In February 1866, Mrs. Mary M. Patterson (later known as Mary Baker Eddy), was severely injured after a fall on ice. Her subsequent recovery through prayer led to her discovery of Christian Science. Immediately after the accident, George Newhall, a milkman, was sent to tell the Reverend Jonas B. Clark of Mrs. Patterson’s condition. Years later, Mr. Newhall recorded the following affidavit about his recollection of that episode.
Swampscott Aug. 29th, 1920
To whom it may interest.
Having been asked to state on paper what I knew of the late “Mother” Eddy so-called in former years, I will say I was personally acquainted with Mrs. Eddy in 1866, then Mrs. Mary Patterson. She lived at the time in the house now numbered 23 Paradise Road, then Paradise Court, then owned by Mr. Armenius Newhall.
Mrs. Patterson attended the Congregational church, also a temperance society to which the writer also attended. She wrote and read many pieces to the meetings. By way of business, the writer called at the house 23 Paradise Court every morning, seeing Mrs. Patterson quite often. On the back ground of the premises there was a fountain stoned up with granite. The writer used to see Mrs. Patterson sitting on the wall apparently in deep thought. She would write a little while then gaze into the water awhile as if waiting for inspiration. While in these moods she wished no conversation with anybody.
In January1 1866, the mercury below zero, upon calling at the house I was informed that Mrs. Patterson had met with an accident by falling on the ice and had broken her spine2 and would never be able to take another step alone. Two members of the same church, Mrs. Carrie Millet and Mrs. Mary Wheeler, [were] with her. Dr. Cushing of Lynn was the attending physician. A part of what stamped the affair so permanently on my memory was that morning Mrs. Millet asked me to go down to Marblehead line and inform the minister, the Rev. Jonas B. Clark, of the accident.
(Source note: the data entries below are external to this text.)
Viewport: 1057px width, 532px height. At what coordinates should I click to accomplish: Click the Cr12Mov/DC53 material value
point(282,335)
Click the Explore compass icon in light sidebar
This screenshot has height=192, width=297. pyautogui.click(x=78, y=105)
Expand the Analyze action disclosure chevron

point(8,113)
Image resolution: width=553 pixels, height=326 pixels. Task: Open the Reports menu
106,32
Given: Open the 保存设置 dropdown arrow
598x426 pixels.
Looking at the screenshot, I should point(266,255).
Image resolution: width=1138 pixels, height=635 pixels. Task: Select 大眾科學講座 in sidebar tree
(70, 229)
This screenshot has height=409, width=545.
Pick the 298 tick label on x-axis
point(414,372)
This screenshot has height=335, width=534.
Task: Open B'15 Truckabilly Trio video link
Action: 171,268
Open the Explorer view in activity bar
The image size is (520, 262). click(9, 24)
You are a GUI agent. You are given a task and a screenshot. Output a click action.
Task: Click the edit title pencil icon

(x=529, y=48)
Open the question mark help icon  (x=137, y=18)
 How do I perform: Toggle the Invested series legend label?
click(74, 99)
There being no public conveyance in those days, with the mercury below zero and a slow horse and business pung, I drove a distance of two miles. When I got back to town I was so near finished with cold I could not speak for some time.
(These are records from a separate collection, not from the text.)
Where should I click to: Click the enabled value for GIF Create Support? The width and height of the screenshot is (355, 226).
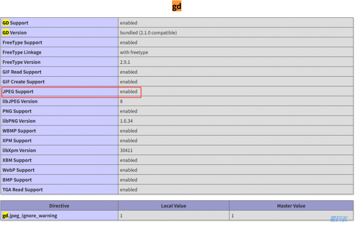[129, 82]
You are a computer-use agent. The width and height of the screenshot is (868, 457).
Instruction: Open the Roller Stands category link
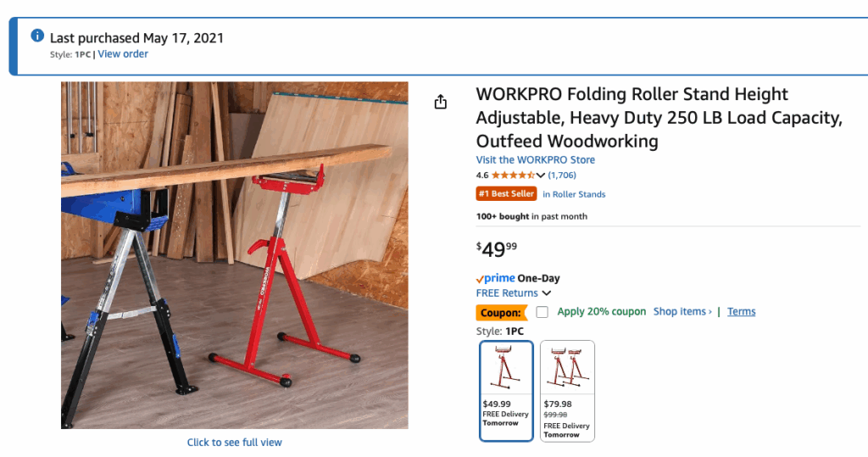(x=574, y=194)
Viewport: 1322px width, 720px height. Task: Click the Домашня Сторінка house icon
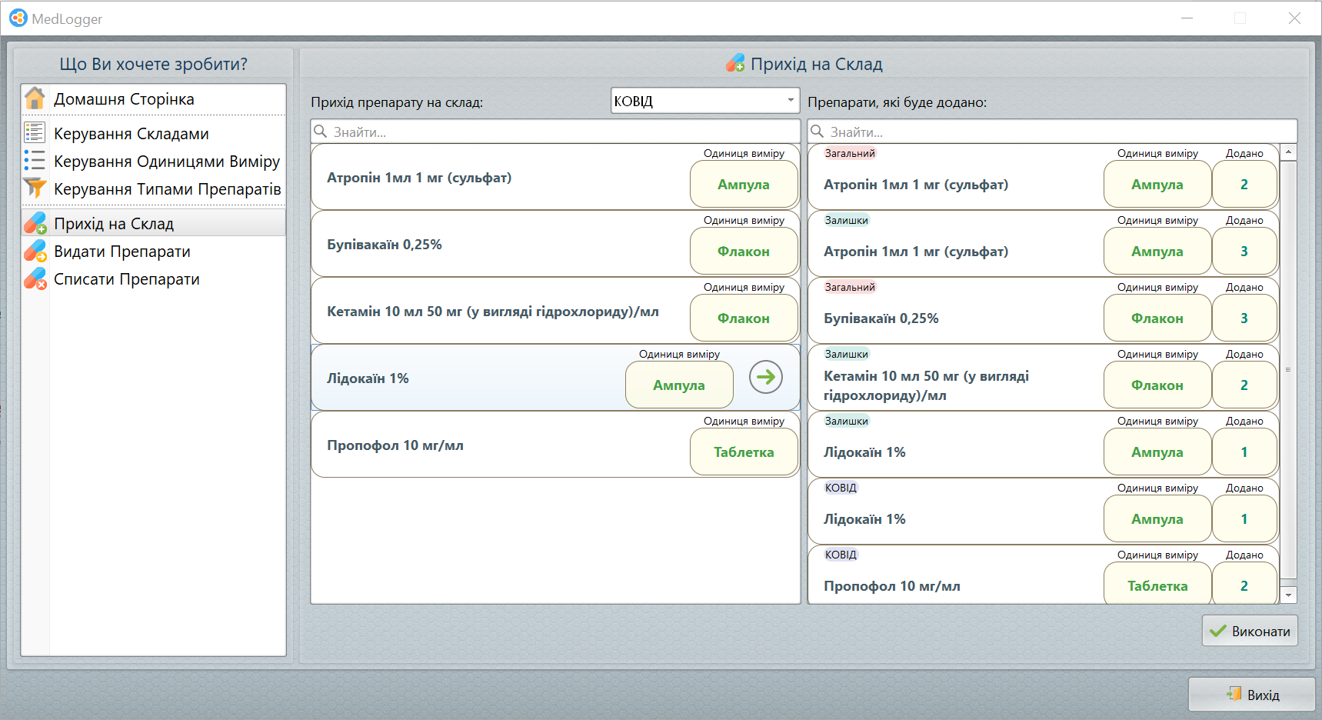tap(35, 99)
Three or four mornings after calling at the house, Mrs. Millet informed me that a great change for the better had come over Mrs. Patterson. The evening before, to use Mrs. Patterson’s own words, she says, “I am going to walk.” Those present thought her mind wandering. She immediately pushed herself unaided to the side of the bed, placed her feet on the floor and walked to the side of the room and sat in a chair. Then she says, “This is all through prayer,” it being the first time she had moved her legs without help since her injury.
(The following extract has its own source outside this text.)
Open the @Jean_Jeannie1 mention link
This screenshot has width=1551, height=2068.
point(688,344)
A few years after,3 Mr. Newhall sold the property 23 Paradise Court to a Mr. Peal of Boston. Then Mrs. Patterson went to live with Mrs. Wheeler. While she was there, Mr. Newhall bought the home on New Ocean Street, in after years called “The Wave.” Then Mrs. Patterson went there, which accounts for the reason that many people think the house on New Ocean St. is where Mrs. Patterson first demonstrated Christian Science. The next I knew of her was she lived on Broad Street, Lynn, having a large sign on the house which read “Christian Scien[tists’] Home,” under the name of Mrs. Mary Glover. The circumstances of which I have written are as fresh and clear in my memory as at the time they occurred.
I, Milton D. Porter, a resident of Swampscott, Mass., and a Justice of the Peace of the Commonwealth, hereby state that, having had long time business acquaintance with Mr. George Newhall, signer of the above, do consider him to be an honest and reliable citizen.